If it’s not fast enough, then you’ll want to run a profiler that shows where the time is being spent. Then you search those areas (there can be only one that consumes more than half the time) and work it over, looking first at the design.

There’s one situation I’ve encountered where this approach can bring you trouble. Code that’s fast enough with some sets of data may be unreasonably slow with other sets. The most frequent case of this kind is when the algorithm’s time grows non-linearly with the size of the data.

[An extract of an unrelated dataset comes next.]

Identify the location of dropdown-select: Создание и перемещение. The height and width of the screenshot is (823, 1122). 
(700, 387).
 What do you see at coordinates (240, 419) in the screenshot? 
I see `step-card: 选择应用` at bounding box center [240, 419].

To prevent this kind of unnecessary code, you must do your performance testing with (possibly artificially) large data sets.

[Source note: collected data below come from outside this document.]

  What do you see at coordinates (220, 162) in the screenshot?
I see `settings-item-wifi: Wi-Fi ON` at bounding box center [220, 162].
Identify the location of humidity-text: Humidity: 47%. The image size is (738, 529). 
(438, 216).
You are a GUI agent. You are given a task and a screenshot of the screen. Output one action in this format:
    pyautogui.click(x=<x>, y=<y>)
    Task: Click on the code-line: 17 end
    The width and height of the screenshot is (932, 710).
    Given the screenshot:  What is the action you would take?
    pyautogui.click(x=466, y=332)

Paradoxically, though, some algorithms are faster with large data sets than small ones.

Here’s a striking example: My wife, Dani, wanted to generate tests in her large Anthropology class. She wanted to give all students the same test, but she wanted the questions for each student to be given in a random order, to prevent cheating by peeking. She gave 20 questions to a programmer who said he already had a program that would do that job. The program, however, seemed to fall into an unending loop. Closer examination eventually showed that it wasn't an infinite loop, but would have finally ended about the same time the Sun ran out of hydrogen to burn.

Here’s what happened: The program was originally built to select random test questions from a large (500+ questions) data base. The algorithm would construct a test candidate by choosing, say, twenty questions at random, then checking the twenty to see if there were any duplicates among those chosen. If there were duplicates, the program would discard that test candidate and construct another.

With a 500 question data base, there was very little chance that twenty questions chosen at random would contain a duplicate. It could happen, but throwing out a few test candidates didn’t materially affect performance. But, when the data base had only twenty questions, and all Dani wanted was to randomize the order of the questions, the situation was quite different.

Choosing twenty from twenty at random (with replacement) was VERY likely to produce duplicates, so virtually every candidate was discarded, but the program just ground away, trying to find that rare set of twenty without duplicates.

As an exercise, you might want to figure out the probability of a non-duplicate set of twenty. Indeed, that’s an outstanding way to eliminate unnecessary code: by analyzing your algorithm before coding it.

Over the years, I’ve seen many other things you might consider unnecessary, but which do no harm except to the reputation of the programmer. For example:
* Setting a value that’s already set.
* Sorting a table that’s already sorted.
* Testing a variable that can have only one value.

These redundancies are found by reading the program, and may be important for another reason besides performance. Such idiotic pieces of code may be indications that the code was written carelessly, or perhaps modified by someone without full understanding. In such cases, there’s quite likely to be an error nearby, so don’t just ignore them.